[[ Exercise materials, beginning ]]

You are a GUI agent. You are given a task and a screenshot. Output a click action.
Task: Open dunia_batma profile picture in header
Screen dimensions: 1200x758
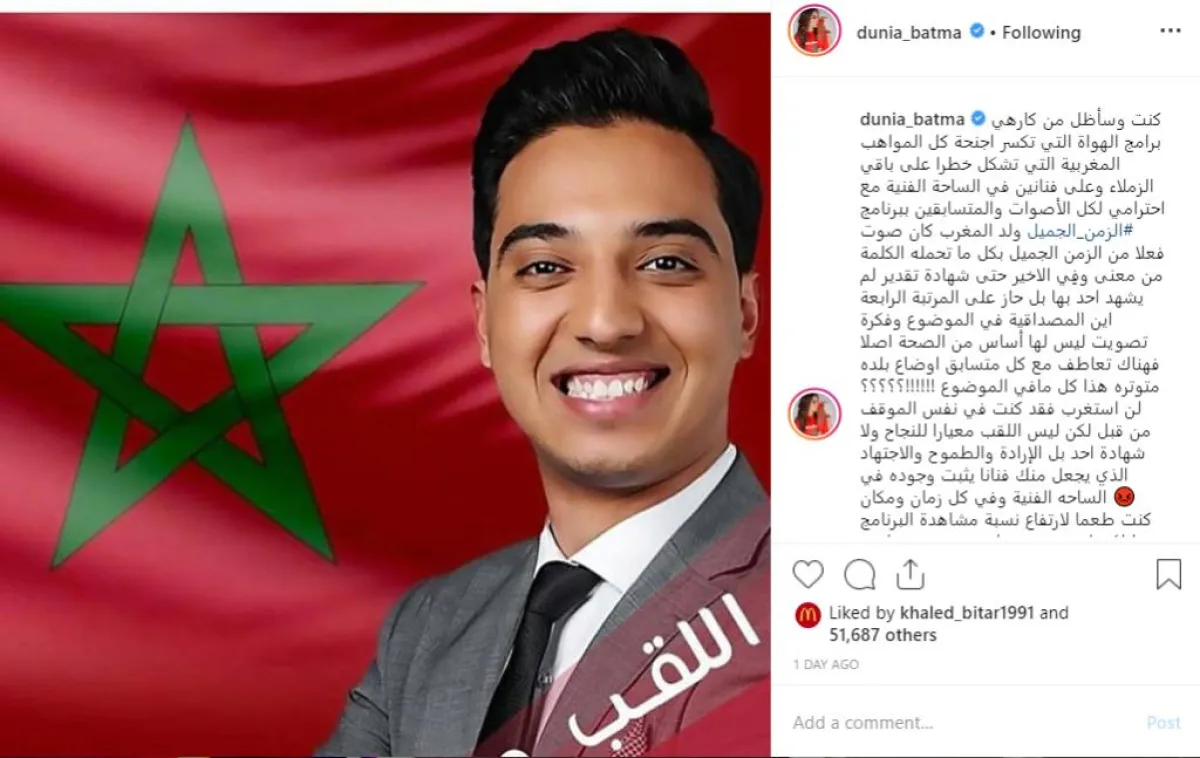click(x=814, y=32)
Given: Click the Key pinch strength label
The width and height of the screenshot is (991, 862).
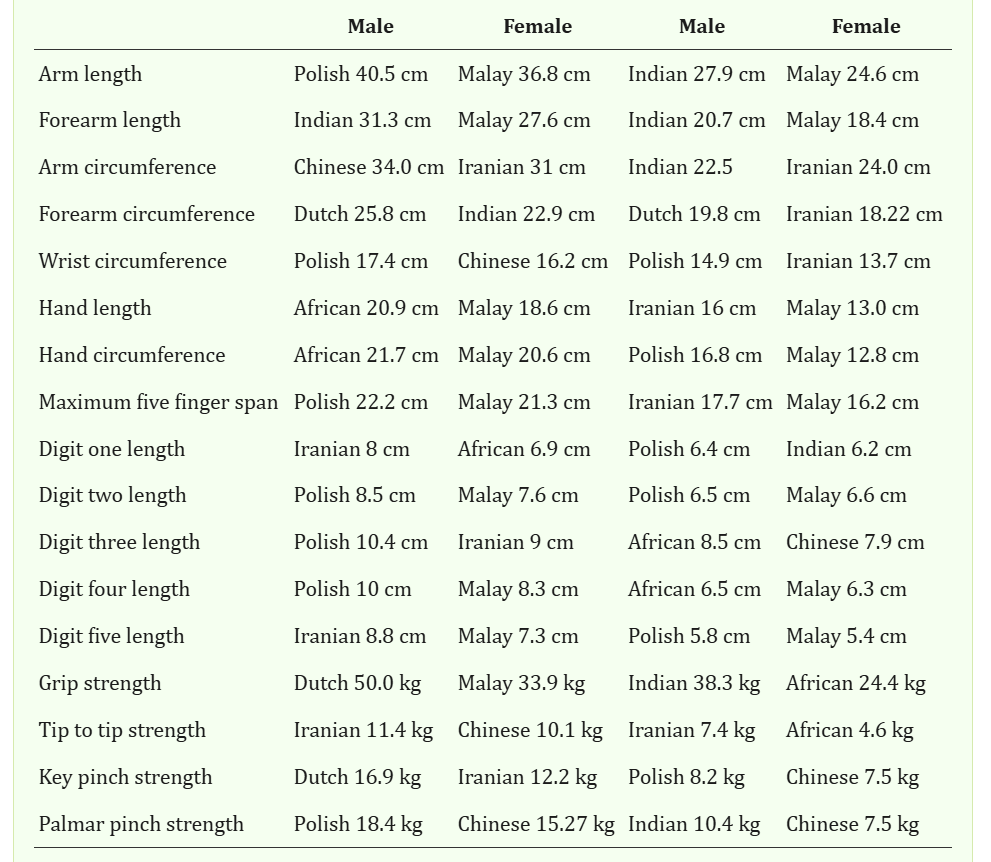Looking at the screenshot, I should coord(125,777).
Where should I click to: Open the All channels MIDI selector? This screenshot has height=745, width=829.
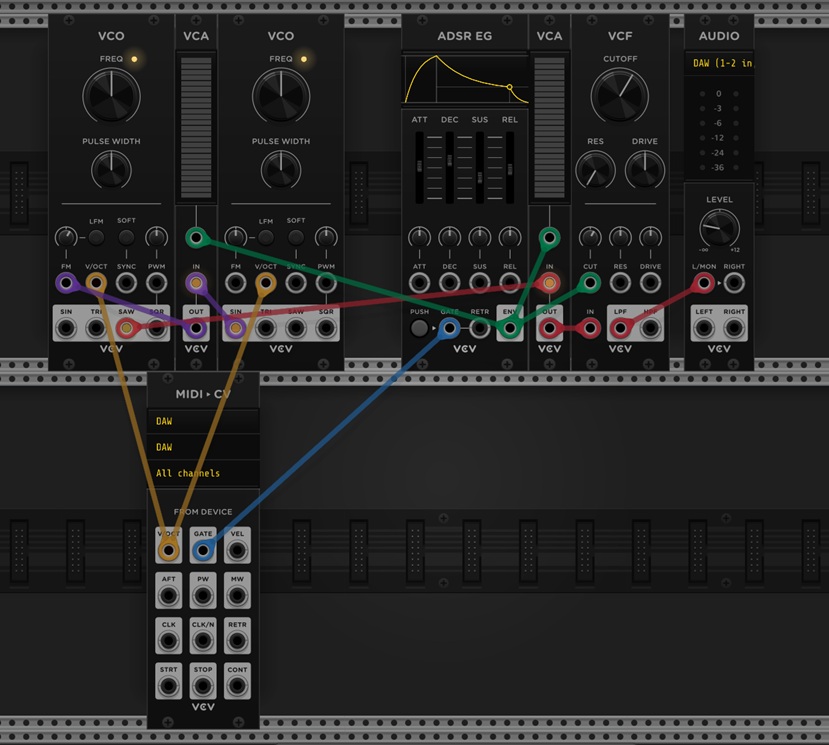[203, 473]
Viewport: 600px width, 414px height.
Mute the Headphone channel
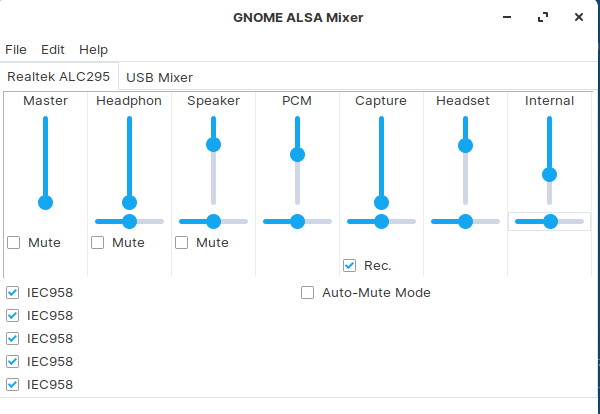click(98, 242)
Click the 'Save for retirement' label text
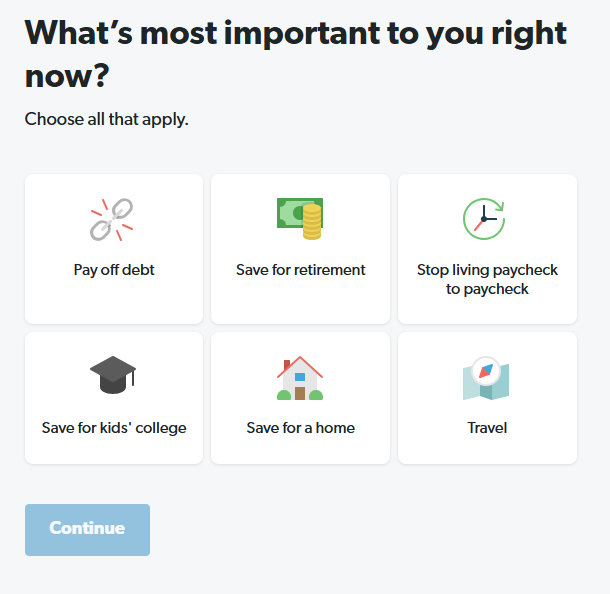The width and height of the screenshot is (610, 594). tap(301, 270)
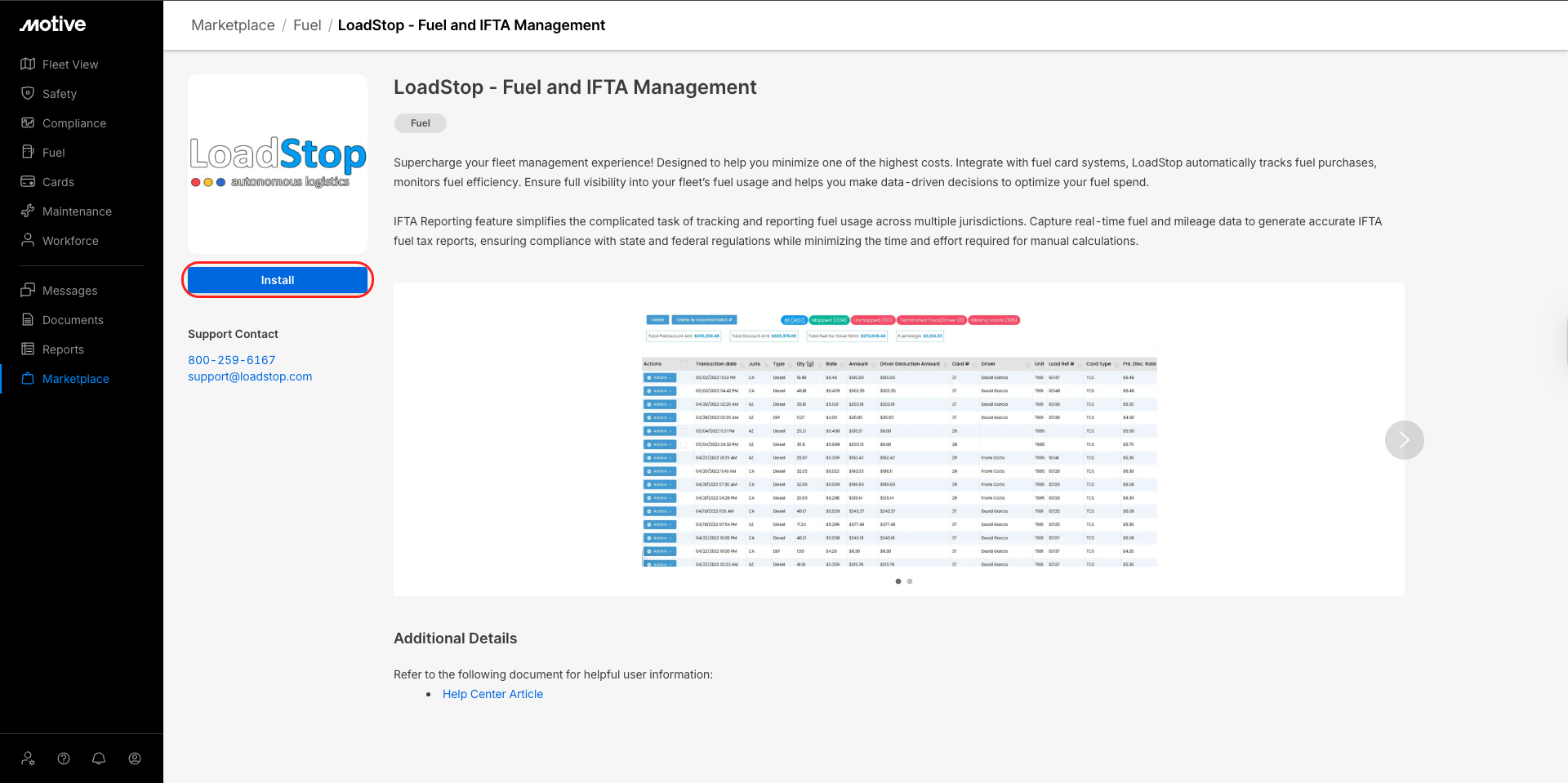
Task: Click the admin settings person icon
Action: pos(28,759)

[[ Exercise materials, end ]]

# Exercise:
The records are to be returned word for word, without any of their pictures.

# Expected answer:
You are a GUI agent. You are given a task and a screenshot. Output a click action.
Task: Open dunia_batma profile picture in header
Screen dimensions: 1200x758
click(x=814, y=32)
Given: Click the Key pinch strength label
The width and height of the screenshot is (991, 862).
Looking at the screenshot, I should coord(125,777).
Where should I click to: Open the All channels MIDI selector? This screenshot has height=745, width=829.
[203, 473]
Viewport: 600px width, 414px height.
Mute the Headphone channel
click(98, 242)
Click the 'Save for retirement' label text
The width and height of the screenshot is (610, 594). tap(301, 270)
Task: Click the admin settings person icon
Action: pos(28,759)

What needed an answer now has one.